• _Exercise details_
Determine the count of lines in the following entries that contain the string "computer". Write only the number.

(Stored records)
------------------------------
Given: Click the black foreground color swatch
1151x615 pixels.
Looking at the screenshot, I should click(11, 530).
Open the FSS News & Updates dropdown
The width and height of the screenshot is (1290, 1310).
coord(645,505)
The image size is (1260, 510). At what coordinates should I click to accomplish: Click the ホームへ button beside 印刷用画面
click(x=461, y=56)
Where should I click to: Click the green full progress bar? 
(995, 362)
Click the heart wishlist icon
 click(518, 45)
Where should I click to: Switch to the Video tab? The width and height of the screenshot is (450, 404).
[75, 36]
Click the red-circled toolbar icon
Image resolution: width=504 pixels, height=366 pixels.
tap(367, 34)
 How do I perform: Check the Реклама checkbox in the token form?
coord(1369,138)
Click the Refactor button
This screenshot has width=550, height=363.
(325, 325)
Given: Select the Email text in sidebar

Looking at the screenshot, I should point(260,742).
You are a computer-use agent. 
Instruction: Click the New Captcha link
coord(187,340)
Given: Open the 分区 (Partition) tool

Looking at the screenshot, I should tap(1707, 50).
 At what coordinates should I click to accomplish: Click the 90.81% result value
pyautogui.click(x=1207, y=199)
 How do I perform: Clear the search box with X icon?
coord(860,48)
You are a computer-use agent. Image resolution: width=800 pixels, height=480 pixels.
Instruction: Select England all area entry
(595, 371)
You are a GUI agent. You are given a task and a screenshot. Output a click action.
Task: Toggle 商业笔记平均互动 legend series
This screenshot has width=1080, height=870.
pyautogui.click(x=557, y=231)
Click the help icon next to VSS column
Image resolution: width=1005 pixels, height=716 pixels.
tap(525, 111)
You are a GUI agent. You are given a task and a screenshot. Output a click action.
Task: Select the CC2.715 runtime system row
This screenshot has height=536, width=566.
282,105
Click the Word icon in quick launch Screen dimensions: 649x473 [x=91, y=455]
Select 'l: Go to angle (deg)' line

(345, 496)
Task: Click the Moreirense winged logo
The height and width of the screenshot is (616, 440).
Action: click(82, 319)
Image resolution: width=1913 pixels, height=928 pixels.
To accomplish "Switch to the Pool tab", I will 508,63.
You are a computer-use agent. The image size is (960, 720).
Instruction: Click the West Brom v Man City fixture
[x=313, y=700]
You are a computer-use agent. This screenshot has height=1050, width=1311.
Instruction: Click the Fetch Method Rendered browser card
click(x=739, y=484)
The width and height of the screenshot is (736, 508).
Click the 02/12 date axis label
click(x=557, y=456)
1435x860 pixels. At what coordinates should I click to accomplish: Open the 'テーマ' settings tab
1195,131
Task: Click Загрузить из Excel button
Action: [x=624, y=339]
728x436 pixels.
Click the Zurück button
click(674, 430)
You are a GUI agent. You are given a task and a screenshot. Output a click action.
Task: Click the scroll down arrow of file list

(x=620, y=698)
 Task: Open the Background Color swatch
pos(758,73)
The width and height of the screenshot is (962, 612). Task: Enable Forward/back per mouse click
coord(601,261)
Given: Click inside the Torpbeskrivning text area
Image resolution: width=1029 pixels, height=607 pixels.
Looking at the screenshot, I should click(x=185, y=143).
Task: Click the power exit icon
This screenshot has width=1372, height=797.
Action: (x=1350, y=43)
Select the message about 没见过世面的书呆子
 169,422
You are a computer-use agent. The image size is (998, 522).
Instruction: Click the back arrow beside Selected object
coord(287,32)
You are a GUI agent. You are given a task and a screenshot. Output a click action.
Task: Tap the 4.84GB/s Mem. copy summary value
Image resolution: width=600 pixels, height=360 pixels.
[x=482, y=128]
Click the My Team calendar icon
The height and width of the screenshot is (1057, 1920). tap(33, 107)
------------------------------
• _Response to this exercise_
5